• Texto fornecido

Por Amirah Sharif –

Hoje vi um louva-a-deus. Os antigos acreditavam que encontrá-lo era sinal de sorte, pois ele indicaria o caminho para algo ou alguém perdido nas matas. O inseto ganhou esse nome, porque, pousado, lembra uma pessoa orando.

Louva-a-Deus (Mantis religiosa) - Klima Naturali™

Bonzinho e predador

O louva-a deus é um inseto de corpo alongado e estreito e é facilmente confundido com talos de plantas. Embora sua aparência transmita a sensação de bicho mais bonito, inofensivo e calmo do reino animal, pasmem! Segundo uma pesquisa publicada no The Wilson Journal of Ornithology, o louva-a-deus ou cavalinho-de-deus é um forte predador capaz de comer pássaros, lagartos, aranhas, cobras e até ratos, no entanto, não oferecem riscos aos seres humanos. E eu achava que o louva-a-deus era tão bonzinho…

Ommmmmmm

Espiritualmente falando, o louva-a-deus é o símbolo da meditação pacifica, do silêncio na oração e da atenção plena.

• Conjunto de dados

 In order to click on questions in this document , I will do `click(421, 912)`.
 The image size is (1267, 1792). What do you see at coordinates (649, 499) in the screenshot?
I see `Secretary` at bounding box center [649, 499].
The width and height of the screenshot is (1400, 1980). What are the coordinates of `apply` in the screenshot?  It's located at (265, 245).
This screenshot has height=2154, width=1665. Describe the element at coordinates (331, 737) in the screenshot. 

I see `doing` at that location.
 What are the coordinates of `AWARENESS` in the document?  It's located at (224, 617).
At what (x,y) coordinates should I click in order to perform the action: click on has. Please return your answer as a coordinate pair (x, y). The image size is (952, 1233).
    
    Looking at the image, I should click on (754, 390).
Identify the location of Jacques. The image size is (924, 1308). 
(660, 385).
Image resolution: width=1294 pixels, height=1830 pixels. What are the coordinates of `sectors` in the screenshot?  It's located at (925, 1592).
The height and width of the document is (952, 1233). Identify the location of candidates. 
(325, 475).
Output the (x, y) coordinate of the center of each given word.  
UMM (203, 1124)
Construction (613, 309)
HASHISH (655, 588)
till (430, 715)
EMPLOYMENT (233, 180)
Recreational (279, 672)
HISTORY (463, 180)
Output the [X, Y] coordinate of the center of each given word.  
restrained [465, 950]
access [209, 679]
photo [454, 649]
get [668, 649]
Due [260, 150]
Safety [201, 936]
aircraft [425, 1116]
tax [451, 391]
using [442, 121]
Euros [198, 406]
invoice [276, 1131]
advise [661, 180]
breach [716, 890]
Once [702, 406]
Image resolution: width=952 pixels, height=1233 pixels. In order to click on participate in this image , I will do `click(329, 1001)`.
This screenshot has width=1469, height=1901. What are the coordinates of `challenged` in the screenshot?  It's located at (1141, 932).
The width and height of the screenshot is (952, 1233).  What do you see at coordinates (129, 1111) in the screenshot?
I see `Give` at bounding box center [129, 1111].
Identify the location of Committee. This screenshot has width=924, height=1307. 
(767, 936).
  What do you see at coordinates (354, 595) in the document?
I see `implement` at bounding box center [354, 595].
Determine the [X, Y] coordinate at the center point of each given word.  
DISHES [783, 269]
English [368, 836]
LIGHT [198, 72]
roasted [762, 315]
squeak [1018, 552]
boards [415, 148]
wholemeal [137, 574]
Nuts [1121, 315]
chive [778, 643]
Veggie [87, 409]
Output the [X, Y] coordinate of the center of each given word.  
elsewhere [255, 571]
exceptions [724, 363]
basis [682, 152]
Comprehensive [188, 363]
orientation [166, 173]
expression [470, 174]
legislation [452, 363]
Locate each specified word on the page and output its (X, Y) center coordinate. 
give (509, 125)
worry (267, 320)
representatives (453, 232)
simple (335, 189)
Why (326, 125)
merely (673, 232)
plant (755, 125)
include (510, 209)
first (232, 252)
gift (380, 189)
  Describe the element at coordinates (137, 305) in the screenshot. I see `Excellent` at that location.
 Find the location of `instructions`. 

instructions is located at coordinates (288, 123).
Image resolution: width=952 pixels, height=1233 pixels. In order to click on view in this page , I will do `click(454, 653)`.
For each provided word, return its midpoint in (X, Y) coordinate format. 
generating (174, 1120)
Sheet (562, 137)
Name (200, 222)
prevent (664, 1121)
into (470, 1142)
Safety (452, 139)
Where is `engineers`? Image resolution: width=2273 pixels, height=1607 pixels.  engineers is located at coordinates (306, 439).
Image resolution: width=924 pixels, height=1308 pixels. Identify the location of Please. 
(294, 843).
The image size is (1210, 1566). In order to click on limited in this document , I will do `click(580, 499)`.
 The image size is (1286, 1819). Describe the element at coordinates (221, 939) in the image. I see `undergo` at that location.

• Objetivo proposto
Responda, com base no texto sobre o louva-a-deus:
1. O que os antigos acreditavam que significava encontrar um louva-a-deus?
2. Por que o inseto recebeu esse nome?
3. Segundo a pesquisa citada, quais animais o louva-a-deus é capaz de comer?

• Solução
1. Acreditavam que era sinal de sorte, pois ele indicaria o caminho para algo ou alguém perdido nas matas.
2. Porque, pousado, lembra uma pessoa orando.
3. Pássaros, lagartos, aranhas, cobras e até ratos.